Ihr Mann, ein Rastafari, blieb auch cool. Wird schon nichts sein.
Unterdessen geht alles weiter wie es bisher ging, sie erzieht die beiden Kinder in einem kleinen mittelalterlichen Städtchen in der niederländischen Provinz, er, Rastamusiker lebt vorwiegend in Amsterdam, macht Musik, raucht Joints, folgt den guten Vibes und geht manchmal aufs Land um nach seiner Familie zu sehen. Geld hat er keines, er ist verkannter Musiker, das bringt kein Geld, sie finanziert ihn, weil sie an ihn glaubt, und weil sie ihn liebt, auch wenn er sich dann wochenlang nicht blicken lässt, auch nichts von sich hören lässt, verschollen mit dem Typen der ihn einmal zu einem Drogenschmuggel aus Curacao überreden wollte. Ab und zu kommt er dann, lässt sich als Vater feiern, ist so gütig und begattet seine Frau und alles ist gut.
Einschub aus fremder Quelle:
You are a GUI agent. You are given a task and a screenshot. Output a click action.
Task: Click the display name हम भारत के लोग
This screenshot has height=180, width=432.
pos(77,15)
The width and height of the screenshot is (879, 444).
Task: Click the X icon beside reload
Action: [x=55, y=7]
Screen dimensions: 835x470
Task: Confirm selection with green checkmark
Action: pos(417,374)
Als sie ihn einmal vor etlichen Jahren unter Druck gesetzt hat, er solle sich mehr um die Kleine kümmern, er solle seine Verantwortung als Vater wahrnehmen, zog er sich zurück und meldete sich drei Wochen später, er müsse die Beziehung beenden, er brauche seinen Freiraum, aber sie seien verheiratet, sie müsse ihm weiterhin die Miete für seine Wohnung bezahlen. Irgendwann beruhigen sich die Gemüter, es verweichen sich die Forderungen, sie kommen sich wieder nahe, sie nimmt ihn zurück.
Inzwischen verschlechterte sich ein altes gesundheitliches Übel meiner Exex. Die Wirbelsäule. Mittlerweile ist sogar die Halspartie betroffen. Streckenweise kann sie nur noch mit Schmerzmitteln leben. Sie muss ihre Arbeit einschränken, sie restauriert als Selbstständige antike Möbel, das kostet körperliche Kraft. Ihr Einkommen schrumpft, das Einkommen für die Tochter, das Einkommen für den Mann.
Dann das zweite Kind. Der Junge mit der komischen Haltung.
Irgendwann kommt dann doch eine Diagnose: KISS Syndrom. Nichts supertragisches, aber doch so stark ausgepärgt, dass der Kleine therapiert werden muss, möglicherweise über viele Jahre hinweg.
Dem hält die Beziehung nicht stand, es überfordert den Mann. Er kehrt zurück nach Amsterdam. Das ist jetzt zwei Monate her.